一般症状:包括全身酸痛、不适、乏力、消瘦、失眠、发热,以低热为主,少数也可高热,发病前一般情况良好,可突然起病,晨起醒来出现肩背或全身酸痛,亦可隐袭起病,历时数周或数月,且多伴有体重的减轻。

典型症状:肌肉疼痛、关节主动和被动运动困难。颈部、肩部、髋部及躯干肌肉的疼痛和僵硬,多对称性分布,也可单侧或局限于某一肌群。有明显夜间痛,严重者可影响睡眠,不能起床,上肢抬举困难,下蹲起立困难,甚至不能下蹲,上下楼梯等,部分患者疼痛较剧以至不能翻身和深呼吸,这种活动困难是由疼痛所致,并非真正肌肉无力。有些病变可累及肢带肌肌腱附着部,有些也可出现腕及指间关节疼痛和水肿。如长期得不到确诊治疗者,疾病后期可并发肌肉废用性萎缩,关节挛缩,严重者影响患者生活质量。

肩颈部症状是由:三角肌下/肩峰下滑囊炎、肱二头肌腱鞘炎、盂肱滑膜炎、双侧三角肌下/肩峰下滑囊炎等所致。骨盆症状是由:髋部的转子滑囊炎和滑膜炎、髂腰肌滑囊炎所致。其他骨骼肌肉症状可能是来自颈椎和腰椎的椎间滑囊炎、手部的腱鞘炎。

二、辅助检查

1.可有轻至中度正细胞正色素性贫血。

2.ESR显著增快(40mm/lh,魏氏法);C反应蛋白(CRP)增高,且与病情活动性相平行。

3.肝酶可轻度升高,但反映横纹肌炎症的血清肌酶多在正常范围内。

4.血清白细胞介素(IL-6)水平升高。

5.肌电图和肌活检无炎性肌病的依据。

6.抗核抗体和其他自身抗体及类风湿因子一般为阴性。

7.B超、磁共振成像(MRI)检查可发现肩膝或髋关节滑膜炎,MRI显示肩峰下,三角肌下滑膜炎是肩最常见的损伤。

三、诊断要点

PMR主要依据临床经验排除性诊断,一般老年人有不明原因发热,ESR和(或)CRP、血清IL-6升高和不能解释的中度贫血,伴有肩背四肢疼痛,活动障碍,在排除类风湿关节炎(RA)、肌炎、肿瘤、感染等其他疾病后要考虑PMR诊断。
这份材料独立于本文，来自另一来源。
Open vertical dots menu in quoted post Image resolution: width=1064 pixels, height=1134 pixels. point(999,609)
B超和MRI检查有助于PMR诊断。

2012年EULAR/ACRA公布的最新PMR暂行分类标准:必要条件:年龄≥50岁,双肩痛且不能用其他病解释,CRP和/或ESR升高。同时满足以上3项的前提下,对患者进行以下评分(表1)

在不包括超声检查结果的情况下, 评分≥4分时可以诊断PMR, 纳入超声检查结果后,评分≥5分可以考虑PMR的诊断。 
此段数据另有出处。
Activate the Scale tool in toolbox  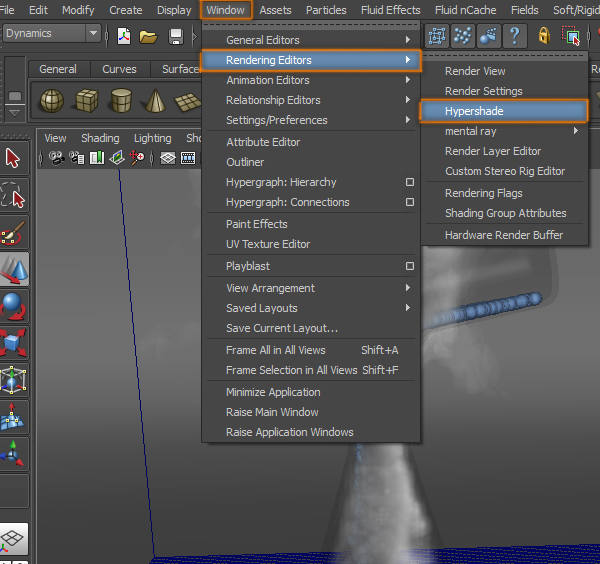(13, 343)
需要鉴别的疾病:巨细胞动脉炎、类风湿关节炎、多发性肌炎、纤维肌痛综合症、病毒感染、恶性肿瘤等。

四、治疗方案及原则

治疗原则:早诊断,早治疗,防止病情复发,适当的肢体运动,防止肌肉萎缩,减少并发症,提高患者生活质量。

治疗药物有哪些?

1.糖皮质激素:

小剂量糖皮质激素治疗为首选用药,推荐泼尼松12.5~25 mg/d 作为最小有效糖皮质激素的起始剂量治疗PMR。不鼓励起始泼尼松剂量≤7.5 mg/d,并且不推荐起始剂量>30 mg/d。治疗过程中注意监测患者疾病的活动情况、实验室检查和不良反应,并据此制定个体化的激素减量方案。并在激素使用同时加用钙剂和维生素D。

起始减量方案:4~8周内减量至口服泼尼松10mg/d或等效剂量的其他激素。

复发治疗方案:将口服泼尼松加量至复发前的剂量,在4~8 周内逐渐减量至复发时的剂量。
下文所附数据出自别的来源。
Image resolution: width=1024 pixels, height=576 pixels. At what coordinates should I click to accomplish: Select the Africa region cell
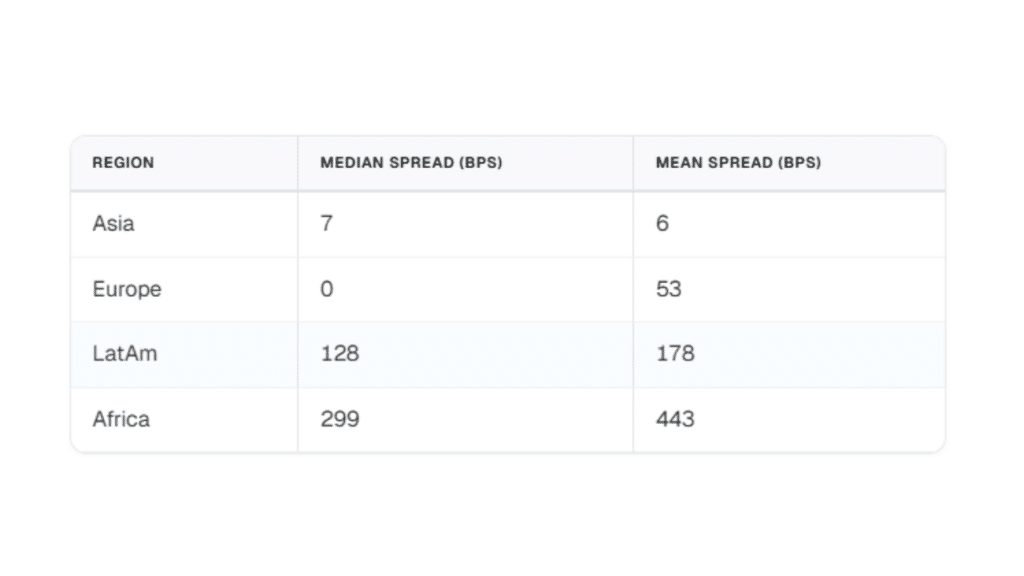click(121, 419)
达到缓解后的减量方案(继起始和复发治疗后):每4周口服泼尼松减量1mg/d(或减量1.25mg/d,如隔天口服泼尼松 10 mg/7.5 mg 交替)。随着症状好转,ESR接近正常,逐渐减量维持,维持量5-10mg/d,随着病情稳定时间的延长,部分患者的维持量可减为3-5mg/d,减量过早、过快或停药过早会导致疾病反复,多数患者在2年内可停用糖皮质激素,国外报道PMR维持治疗的平均时间为3年,少数仍需小剂量维持多年。但停药后仍需随访观察,一般5年不发可认为病情完全缓解。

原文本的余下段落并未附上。